• **Extracted data**:
+===+

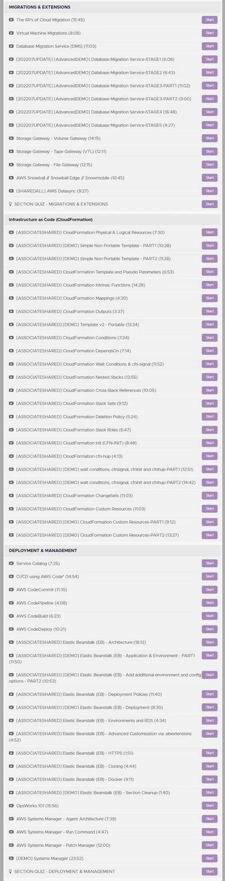Click video icon next to AWS CodeCommit lesson
The width and height of the screenshot is (225, 881).
click(11, 589)
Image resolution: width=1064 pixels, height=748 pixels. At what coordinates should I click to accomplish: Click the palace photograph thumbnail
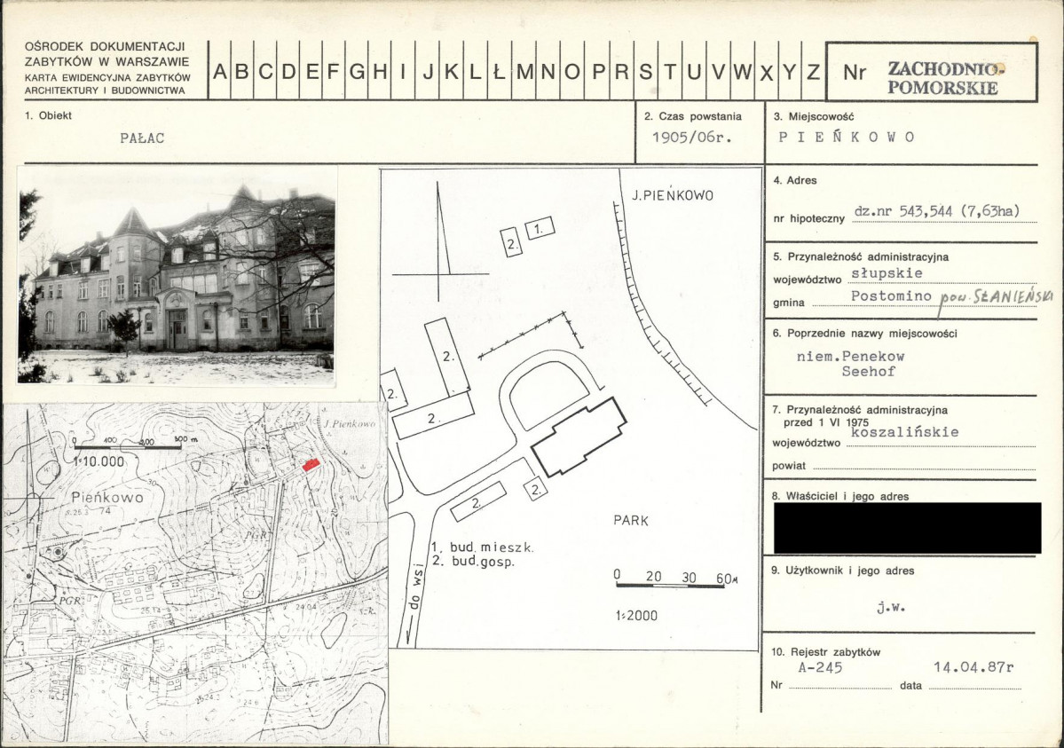(177, 276)
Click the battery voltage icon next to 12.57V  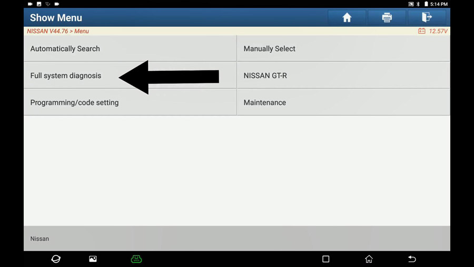coord(422,31)
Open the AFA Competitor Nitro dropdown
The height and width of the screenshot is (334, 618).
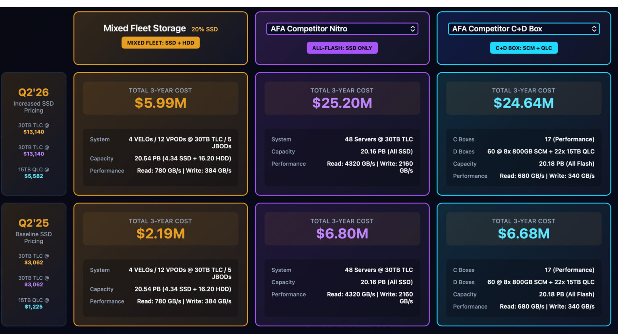[x=342, y=29]
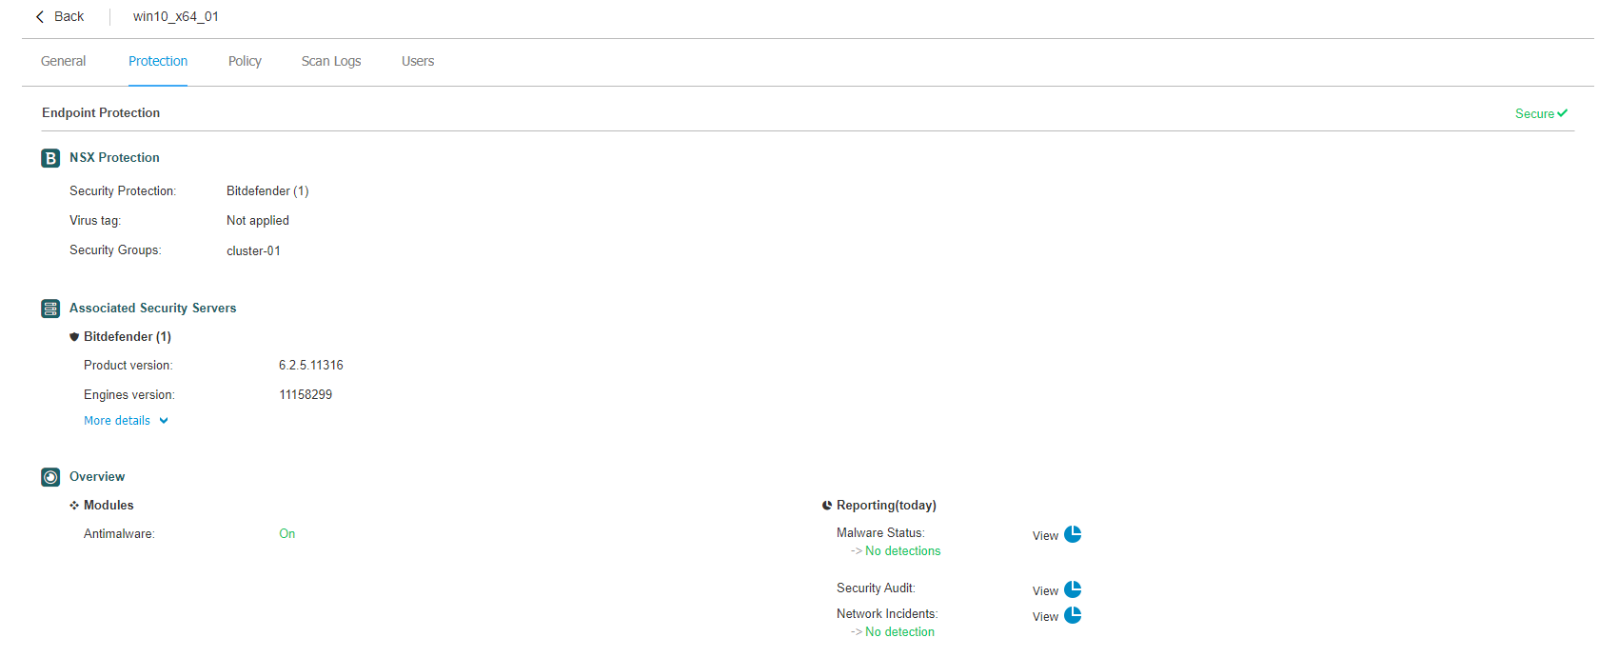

+===+

Write out exactly, and only, the lines running from the line with "The height and" to the last line above, both included, with all pictures omitted.

• **Task solution**:
The height and width of the screenshot is (334, 618).
[x=342, y=29]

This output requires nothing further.